__Required task A__
According to the arboretum tree house text, how tall can the Eastern White Pine grow?

__Page text__
· · · · ·
In the world of imagination, tree houses are meant to be places to play. Below the canopy of a protective tree, fantasy and reality transform into adventure, escape and memories. The arboretum's small village will include all the charm and fascination necessary to tweak creativity.

"The exhibit is created for parents looking to explore beyond our Children's Garden and get out on the grounds and understand a little more about the trees," Wagner said. "We considered both durability and sustainability."

Since structural concepts are being fine-tuned, the folks at the arboretum offer a sneak preview of what visitors of all ages will experience.

Each tree was carefully considered for its role. The structures are located either next to or around the tree, but are not up in the trees.

"Because the trees are part of our collection, nothing is attached to a tree, penetrates a tree or harms a tree in any way," Wagner said. "The head of our curator of trees collection helped determine the placement of the structures so they will not harm the roots."

These were similar requirements for a popular tree house art exhibit at the arboretum in 2004. However, this time the concepts all originate from the arboretum's staff and are designed to tell the tree's unique story.

The largest tree among those selected is a Bur Oak, Quercus macrocarpa, that has a thick furrowed bark. Its extensive root system keeps other trees at a distance. It is often found as a solitary tree on a hillside or prairie. The Bur Oak clubhouse, complete with a secret entrance, will feel like a hideaway that Wagner describes as similar to a "Little Rascal's club house."

Known as the tallest tree by American colonists, the Eastern White Pine, Pinus strobes, can reach heights of 150 feet. A white pine was on the first New England flag. The tree's height, light weight and straight central trunk made it a good source for ship masts.

Colonists were outraged when the King of England reserved the largest white pine trees for the crown. By 1774, shipments of white pine logs to England were halted. The concept tree house at the arboretum for this pine will resemble a ship.
· · · · ·
__Data to process__
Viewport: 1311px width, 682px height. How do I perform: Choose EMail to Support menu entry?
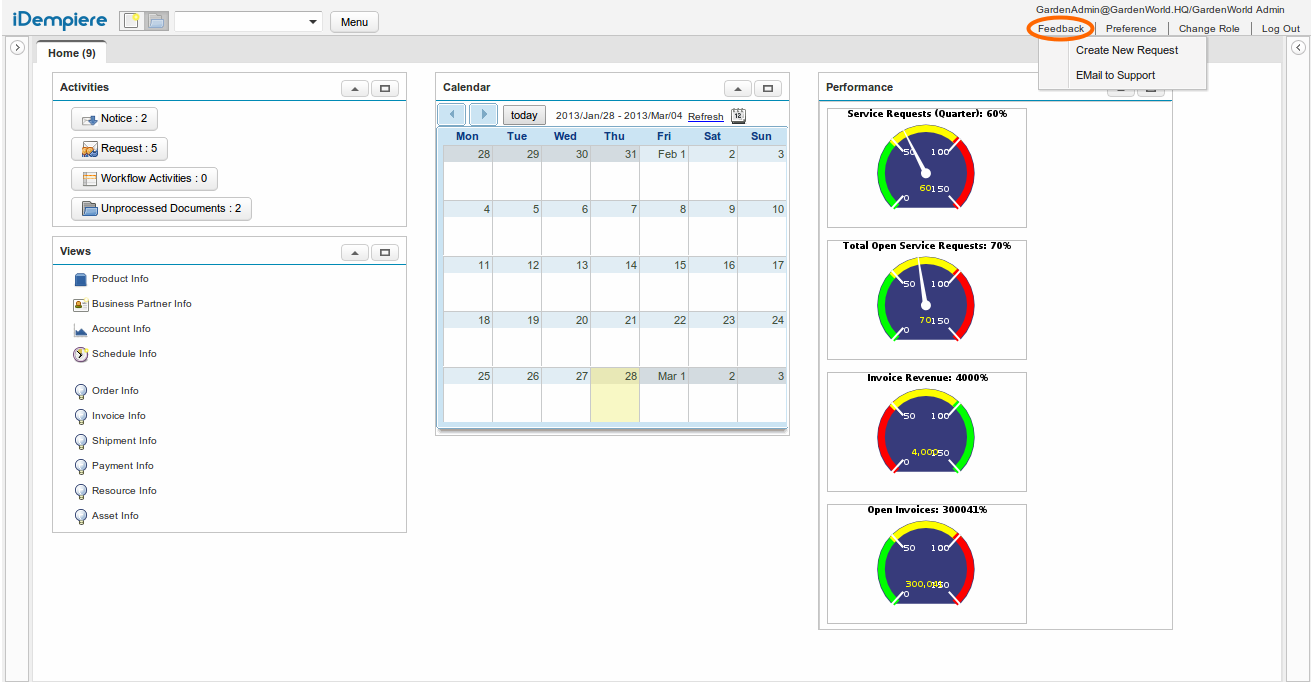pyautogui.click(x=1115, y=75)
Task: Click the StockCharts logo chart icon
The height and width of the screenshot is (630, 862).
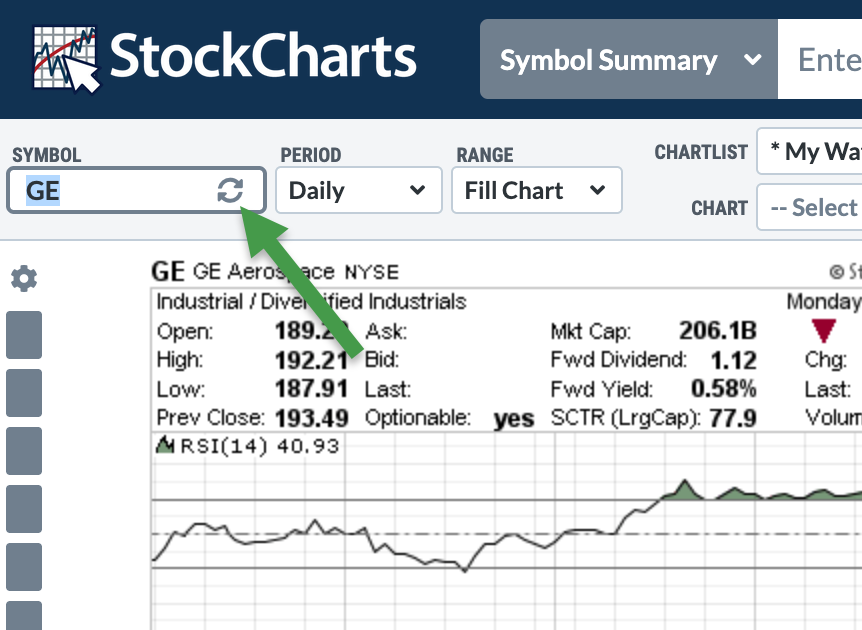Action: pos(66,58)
· · · · ·
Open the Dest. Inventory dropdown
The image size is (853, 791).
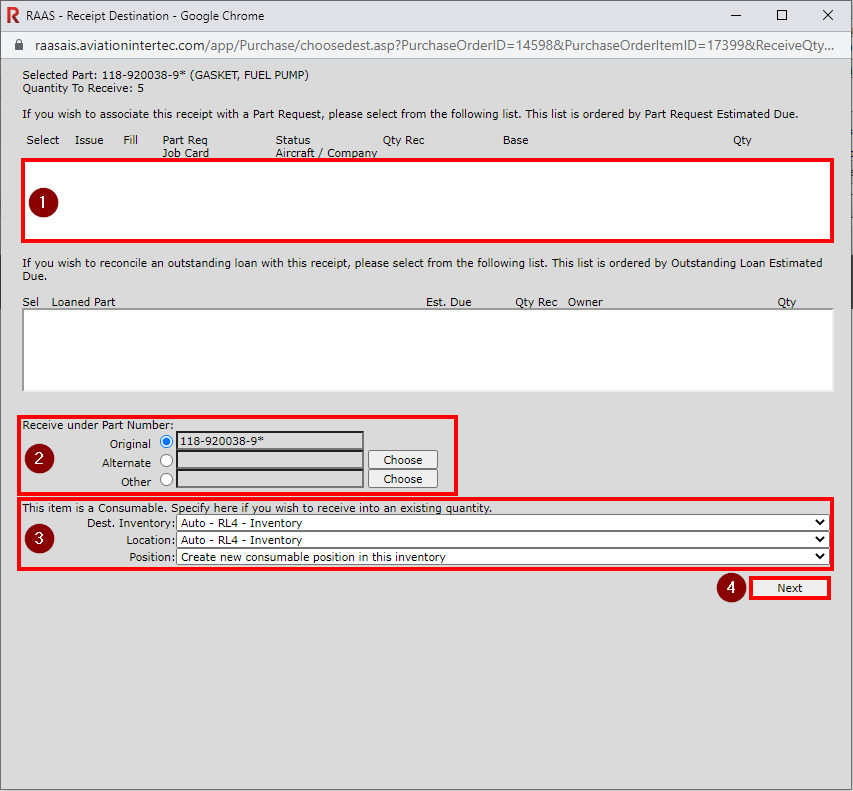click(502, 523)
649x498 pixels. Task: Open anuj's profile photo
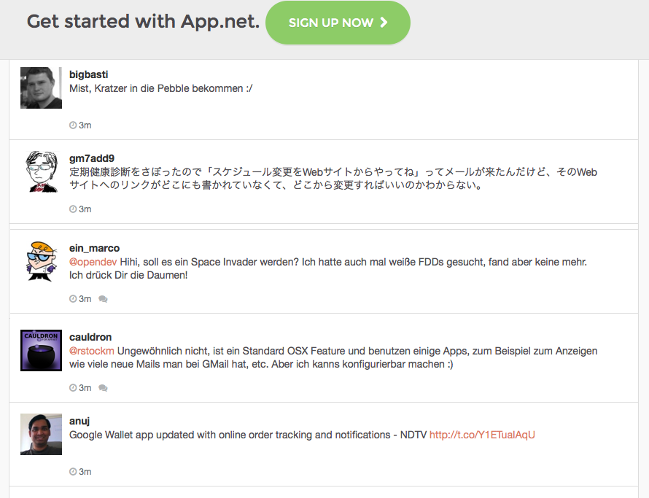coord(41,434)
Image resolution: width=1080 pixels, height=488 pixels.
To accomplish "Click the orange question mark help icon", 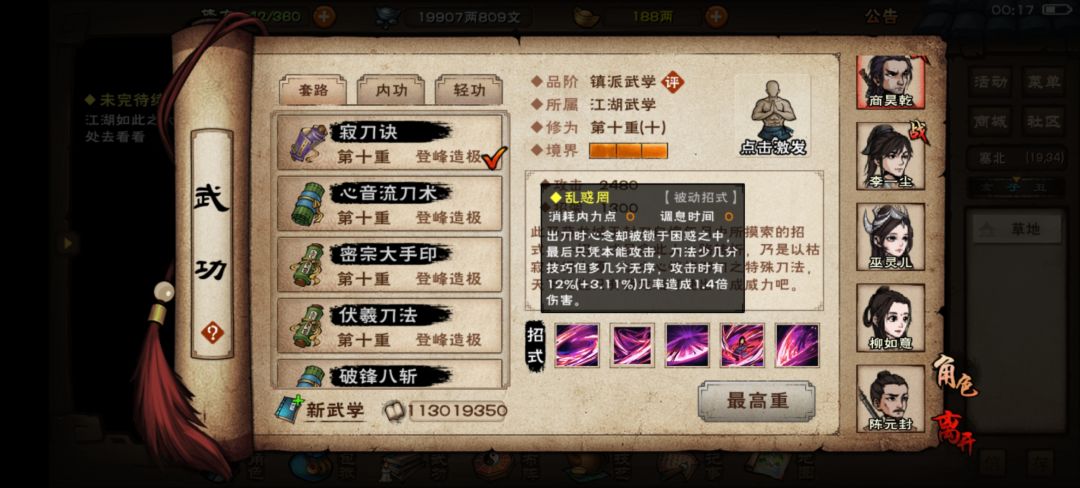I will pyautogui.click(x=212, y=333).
· · · · ·
__Required task B__
In the records, take the part that opens with the line containing "Viewport: 1311px width, 682px" and closes with the line containing "Action: pos(66,58)", and rename "screenshot" to "capture" there, with everything else left unchanged. Omit the pictures from your answer.

__Response A__
It can reach heights of 150 feet.

__Response B__
Viewport: 1311px width, 682px height. How do I perform: Choose EMail to Support menu entry?
pyautogui.click(x=1115, y=75)
Task: Click the StockCharts logo chart icon
The height and width of the capture is (630, 862).
Action: pos(66,58)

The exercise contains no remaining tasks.